What the task asks → Gather every line from the listing below that contains the string "icon", and copy each one out in full.

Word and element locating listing

########

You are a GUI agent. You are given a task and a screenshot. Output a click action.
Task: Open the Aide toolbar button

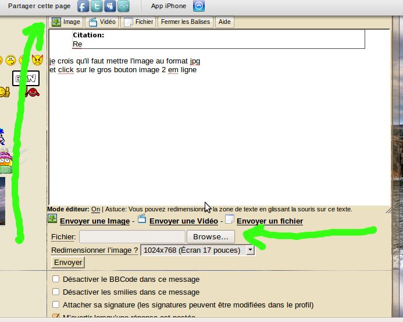(x=224, y=22)
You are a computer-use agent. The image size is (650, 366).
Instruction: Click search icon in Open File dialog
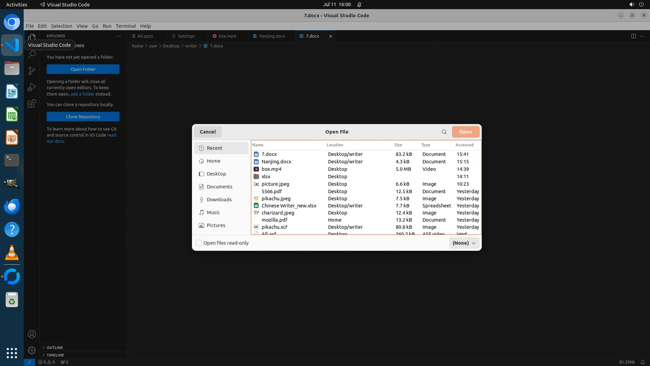pyautogui.click(x=444, y=132)
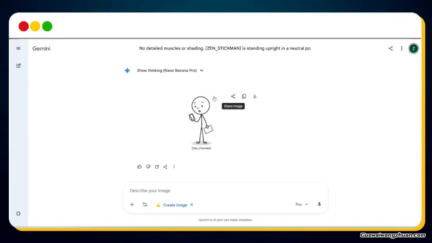Image resolution: width=432 pixels, height=243 pixels.
Task: Expand Show thinking (Nano Banana Pro)
Action: click(x=170, y=70)
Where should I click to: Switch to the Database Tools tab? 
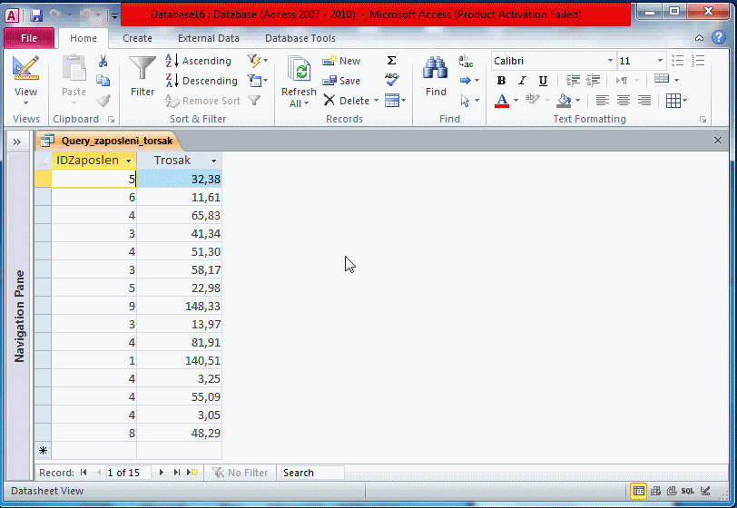pyautogui.click(x=300, y=38)
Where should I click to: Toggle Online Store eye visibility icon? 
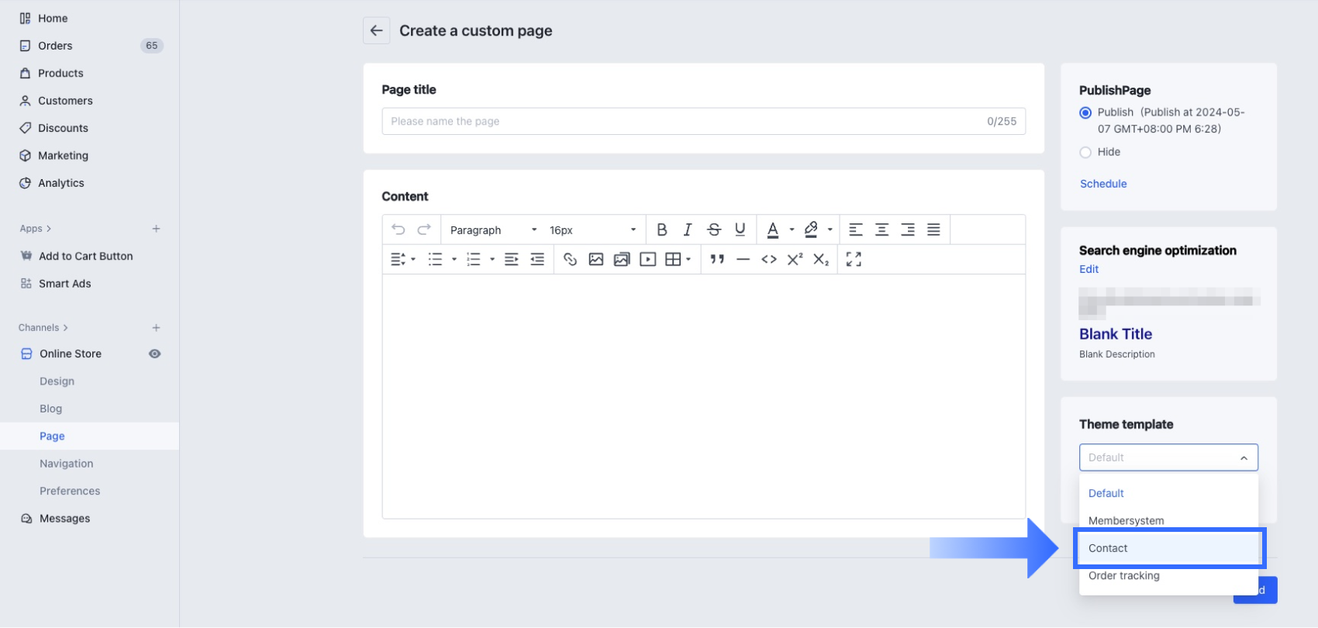pos(155,354)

########

Task answer →
Instruction: Click search icon in Open File dialog
Where should I click to: Toggle Online Store eye visibility icon? 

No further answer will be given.